Supervisor Matt Letourneau (R-Dulles), chair of the Economic Development Committee, explained the commission's recommendation.
“The Government Reform Commission recommended changing the structure of the department to an Economic Development Authority in a way that would remove the primary commercial business development function away from the DED and put it in an independent entity similar to what Fairfax County does,” Letourneau said. “It came to the Board of Supervisors and the Board sent it to my committee and I moved to thoroughly investigate it, come up with a document and discuss options for what we could do should we want to do that.”
After investigating the matter, Letourneau felt it would be in the county's best interests to not change the structure of the department.
However, the committee did decide to recommend to the Board to change the name of the already existing Industrial Development Authority to an Economic Development Authority.
“We recommended to change the name of the IDA to an EDA without giving them the day-to-day function, but to start the process of better linking what is happening at that IDA/EDA with what we are actually doing on a daily and weekly basis for economic development in the county,” Letourneau said. “The advantage of that is they will generate some revenue through their bonds that they issue that is non-taxpayer revenue.
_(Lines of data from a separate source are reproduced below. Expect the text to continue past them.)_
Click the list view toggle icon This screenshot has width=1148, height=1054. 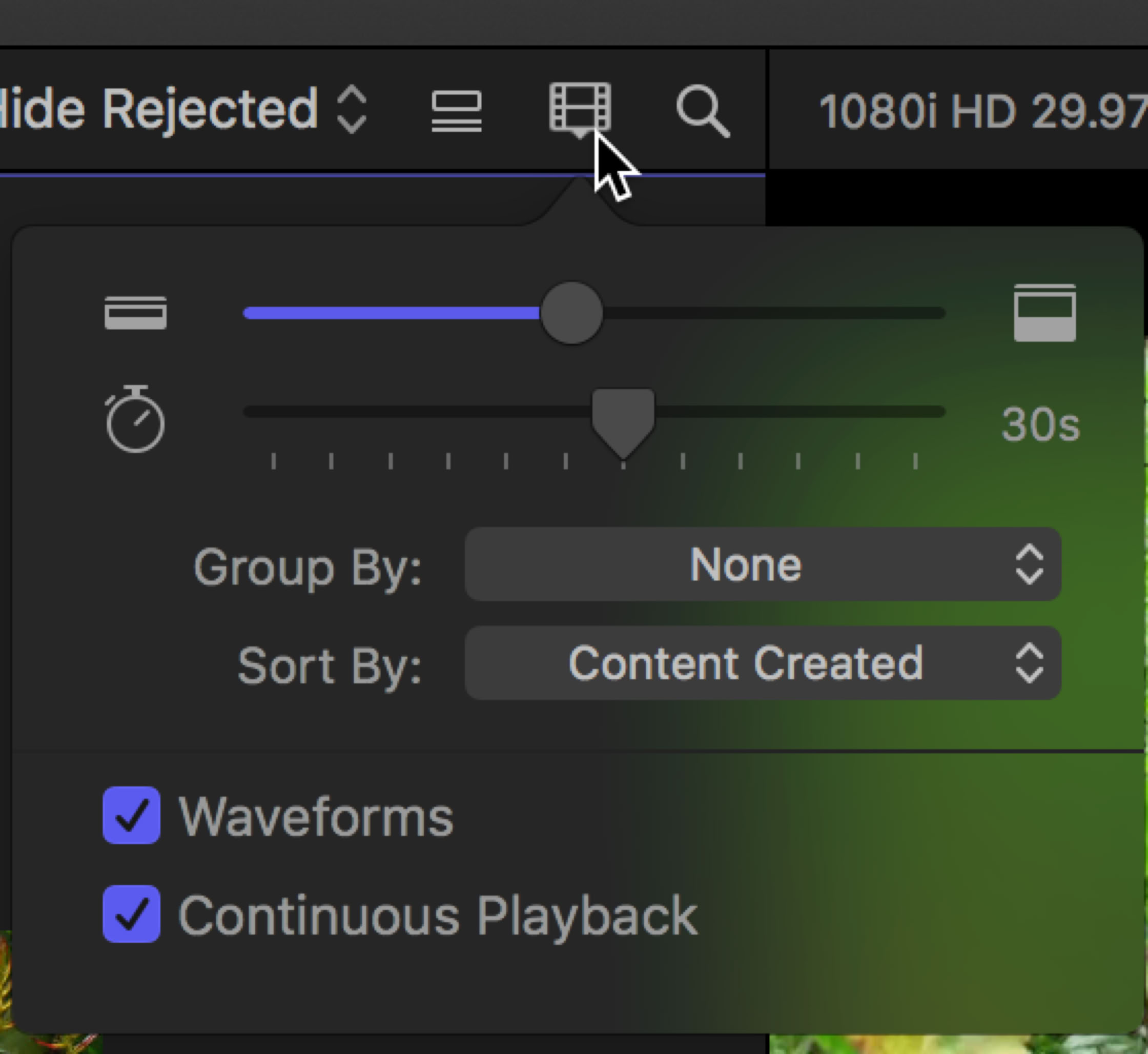pos(456,111)
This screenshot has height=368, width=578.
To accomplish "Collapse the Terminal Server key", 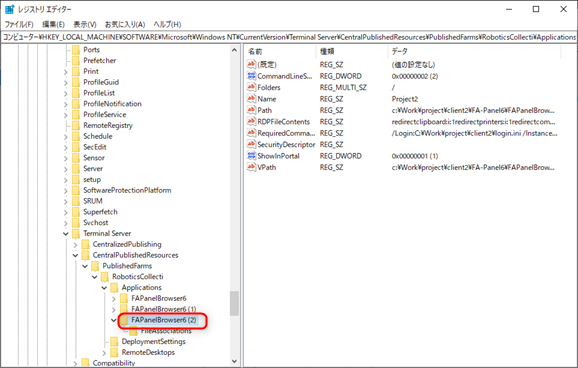I will coord(66,233).
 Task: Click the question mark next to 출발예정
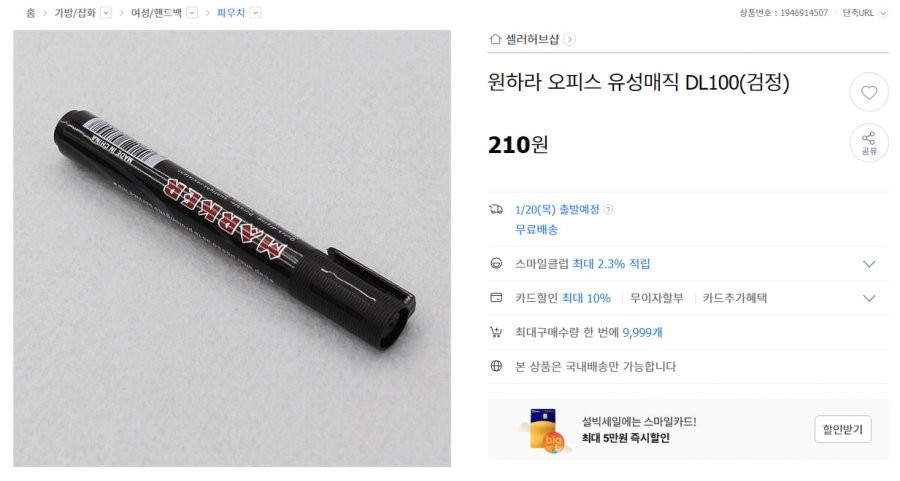608,210
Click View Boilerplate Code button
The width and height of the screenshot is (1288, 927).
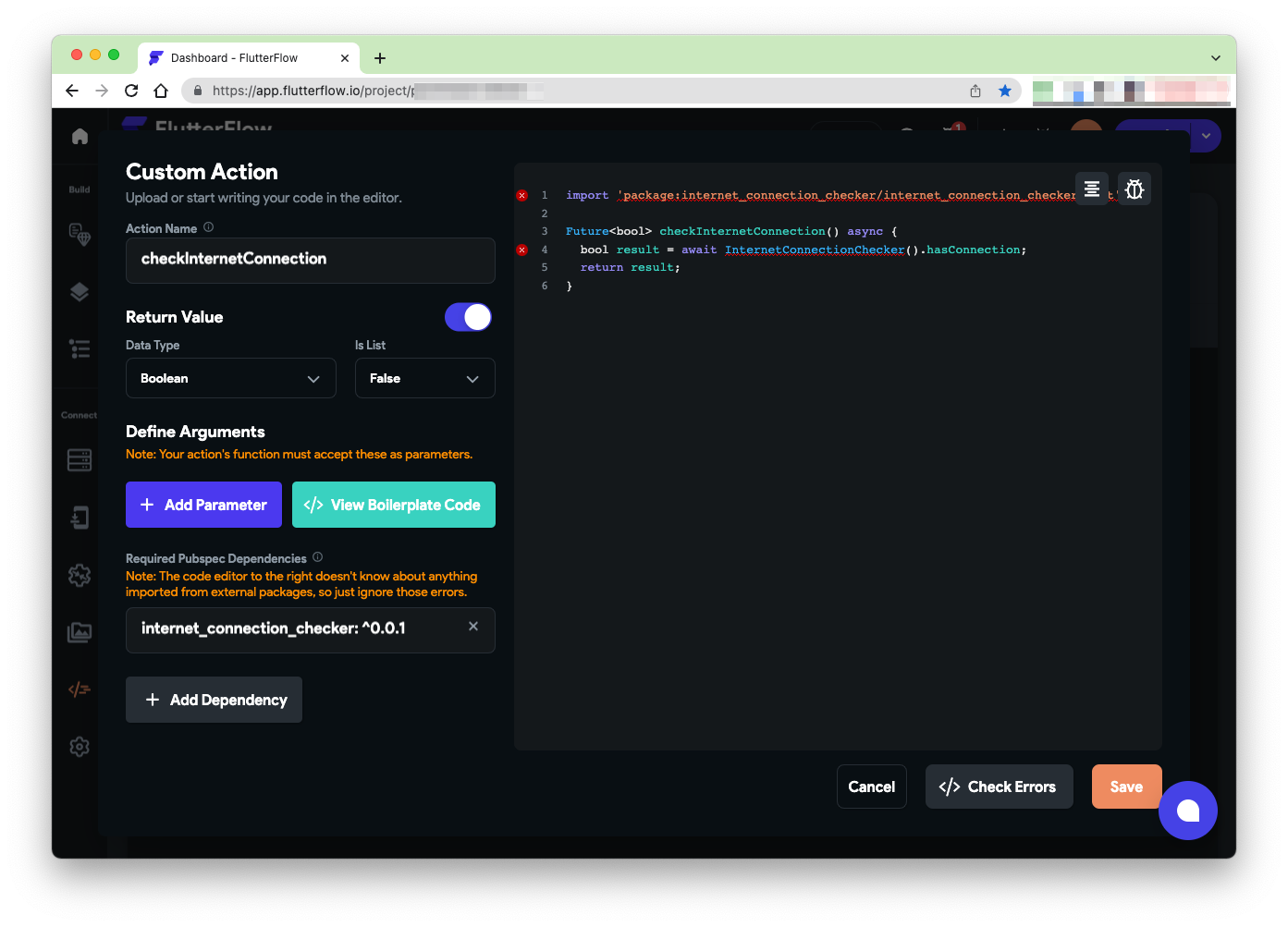click(x=393, y=505)
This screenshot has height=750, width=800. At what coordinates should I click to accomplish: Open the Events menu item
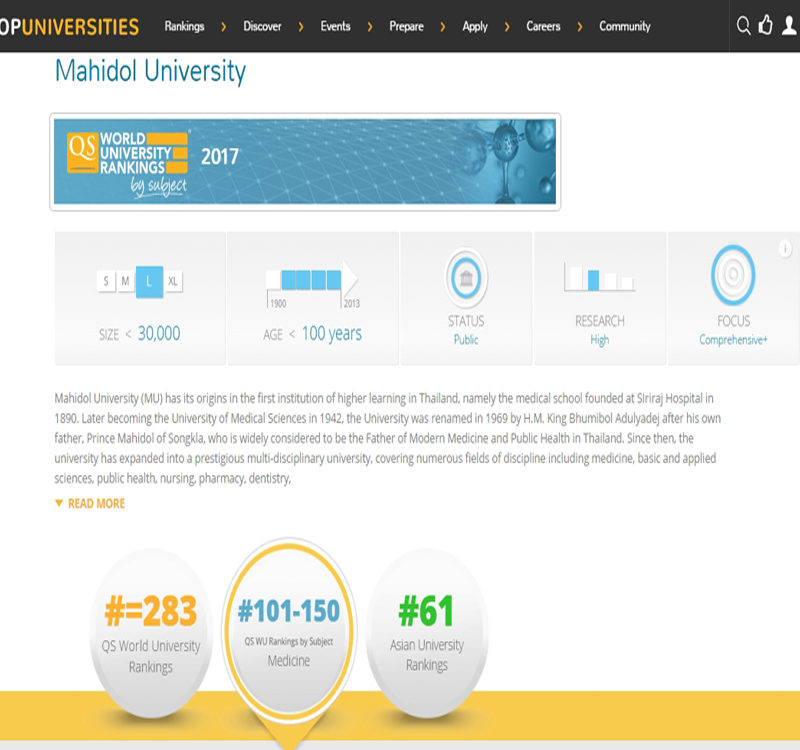(x=335, y=26)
That gives you a little more freedom to put into economic development efforts in perhaps some areas you wouldn't necessarily want to put tax dollars into.”
Letourneau feels as the negatives outweigh the positives of the change.
“I think the GRC recommended this as a way to remove the economic development activities from the political back and forth that happened in the county over time,” Letourneau said. “I think the counter to that is if you move it to a structure like the one they were suggesting, it would be governed by a board appointed by the Board of Supervisors and the Board would still control the budget.
“The real disadvantage under the proposed structure is you could have an EDA charged with doing day-to-day activity for the county that is not in sync with the Board of Supervisors because of staggered appointments and terms would overlap Boards,” Letourneau said.
Letourneau felt under the changed structure, if a future Board of Supervisors wanted to go in a different direction and didn't want to support economic development they could not fund it and appoint people with a different vision.
Letourneau feels his fellow Supervisors will agree with his assessment and vote accordingly.